David Mcallister, MD, Los Angeles, CA UNITED STATES
UCLA, LOS ANGELES, CALIFORNIA, UNITED STATES

Summary

A new biomechanical model for ACL injury and a potential prevention strategy.


Abstract

Background

ACL injury preventative measures, including training programs and knee-braces, are controversial and have not been shown to universally decrease injury risk. In the present work, we introduce and validate the feasibility of an implantable knee brace to prevent ACL injury by inhibiting motions that would endanger the ACL, without impeding normal motion.

Materials And Methods

The objective of this work was to identify potential insertion points for an extra-articular implant that would remain slack during healthy knee motion but engage before ACL rupture during motions known to cause isolated ACL injury. A KUKA robot arm (KR210; KUKA Robotics Corp.) was used to simulate kinematically-constrained 6 degree-of-freedom (DOF) motion profiles on human cadaver knees. Each knee was subjected to previously published 6-DOF kinematic profiles i) recorded during the stance phase of healthy walking gait and ii) derived from experiments that produced isolated ACL injuries. ACL strain and joint reaction forces were measured on the specimen during these “healthy” and “injury” profiles. After simulating the injury profile, isolated ACL injury was confirmed using clinical stability tests. Potential insertion points for the implant were identified using kinematic modeling in OpenSim, an open source musculoskeletal modeling platform, based on the difference in the maximum distance between points during simulated healthy and injury motions. Points from this model were marked on the ACL-injured knee specimen. A dummy implant was then attached across pairwise combinations of these points, and the distance between points was directly measured during each motion. Points that showed the greatest difference in distance between healthy and injury motions were considered most promising.

Results

ACL strain recorded during the stance phase of simulated walking gait showed a high level of agreement with published data of in vivo ACL strain data, as estimated using biplanar fluoroscopy. Peak ACL strain during walking averaged 2.88±0.39 percent. The injury-inducing motions reproduced in this study caused isolated ACL injury, as confirmed via simulated clinical stability testing. Peak ACL strains and out-of-plane joint reaction loads recorded during injury motion were higher than during healthy motion.

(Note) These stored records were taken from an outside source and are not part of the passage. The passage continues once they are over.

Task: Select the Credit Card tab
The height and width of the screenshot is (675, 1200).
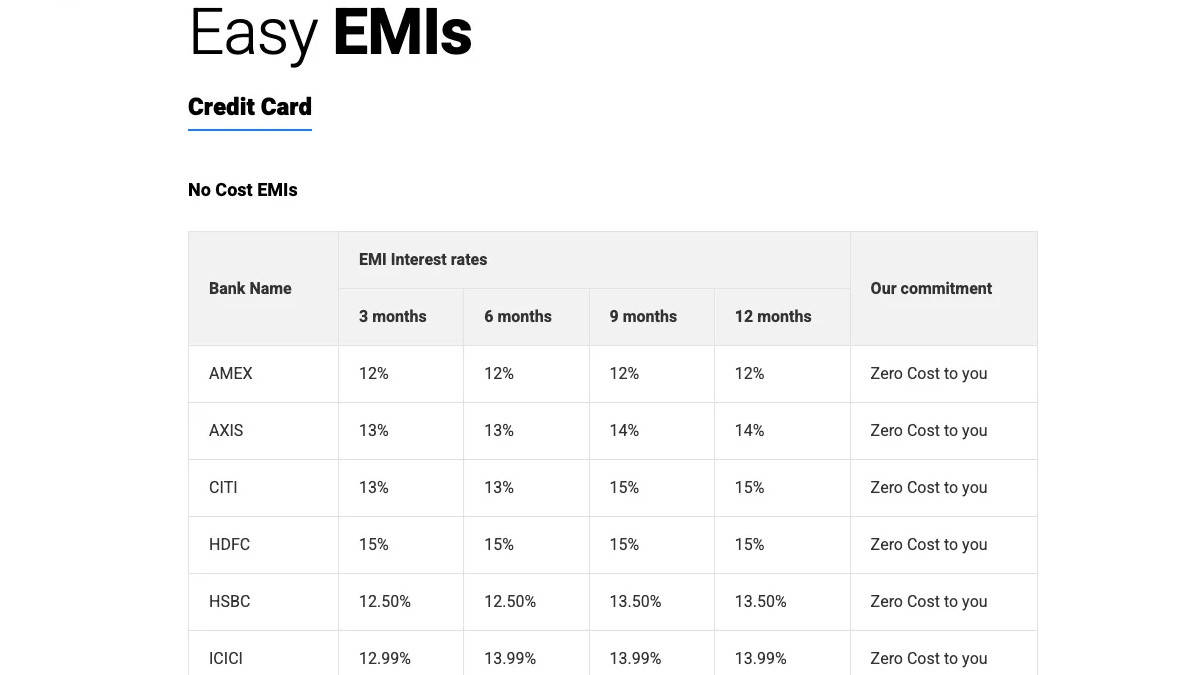Action: pyautogui.click(x=250, y=107)
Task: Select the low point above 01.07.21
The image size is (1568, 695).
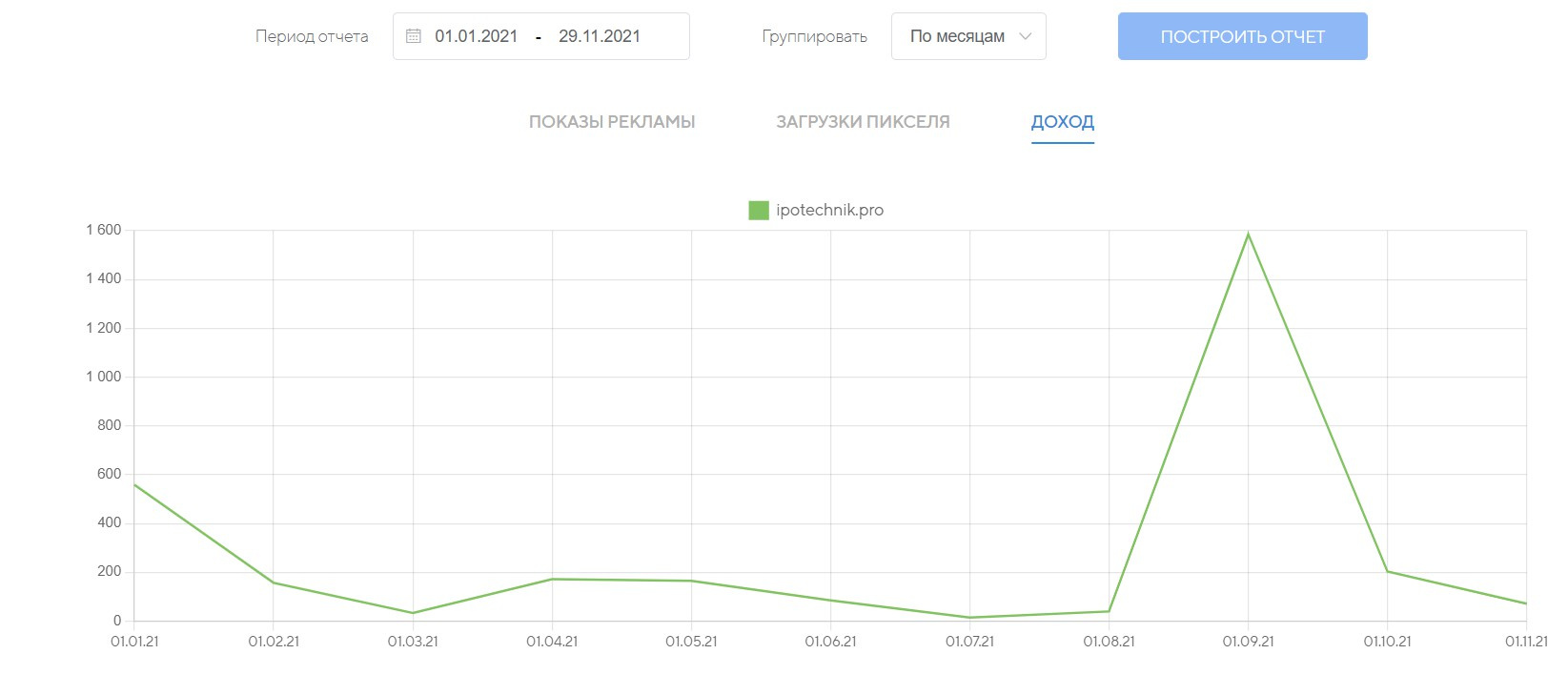Action: (969, 618)
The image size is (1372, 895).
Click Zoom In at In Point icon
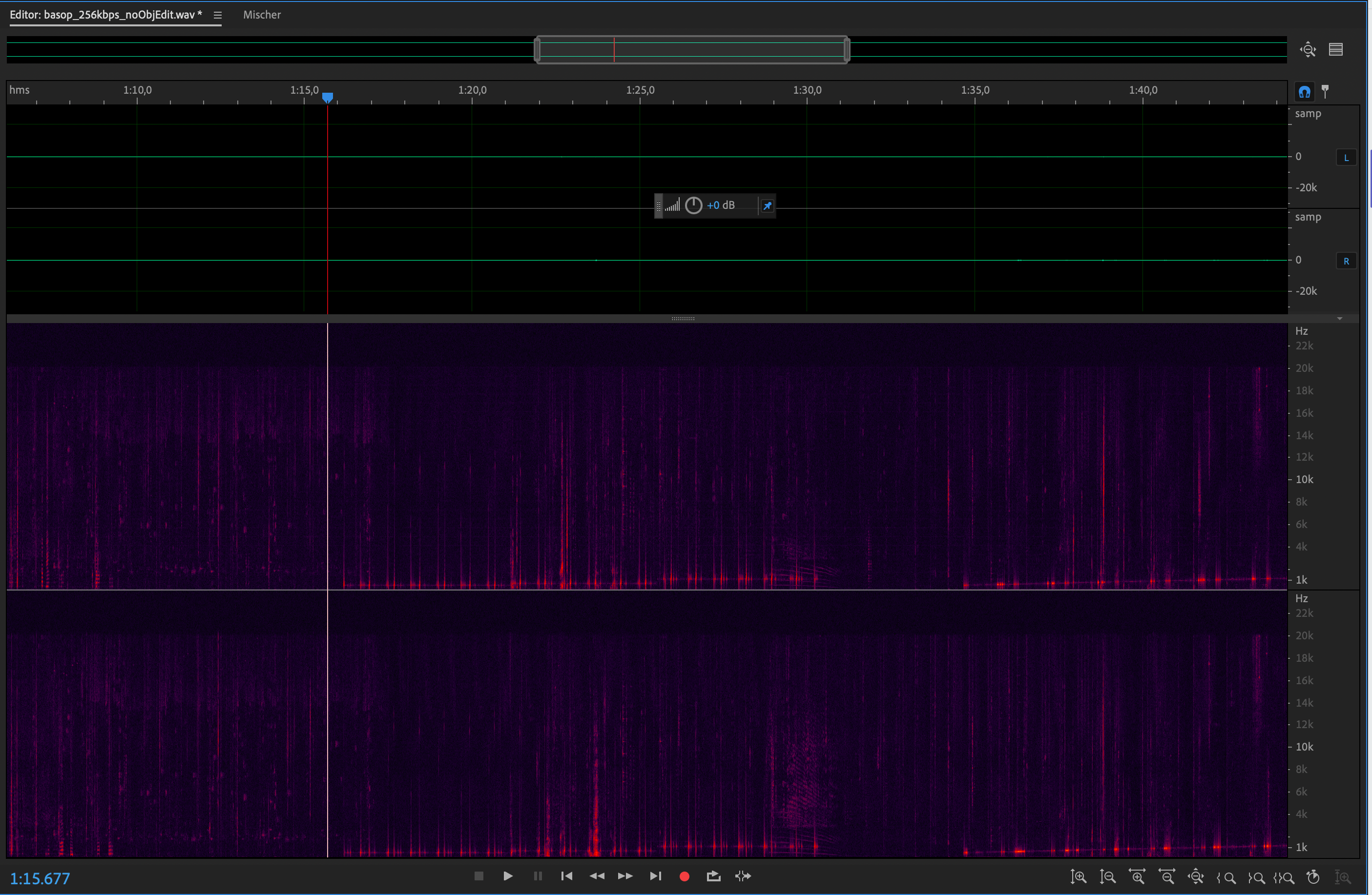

Several combinations of insertion points were identified for which the surface distance between points increased more during injury motion than healthy motion. Promising points were generally located in the posterior-lateral region of the lateral femoral condyle and the anterior-lateral region of the tibial plateau. These model predictions were validated on the physical knee specimens. The maximum difference in distance between the healthy and injury motions was 3.6+/-0.55SD mm; this distance represents the margin for error in length of a rigid implant that would remain slack during healthy motion, but would engage to prevent injury.

Conclusions

Our 6-DOF kinematically-constrained method of reproducing motion profiles demonstrated similar ACL strain values to those in the published literature. We were able to reproduce an isolated ACL rupture, and identify and test insertion locations for an implanted knee brace. The proposed implant has the potential to prevent ACL injury by shielding the ACL from injurious strain.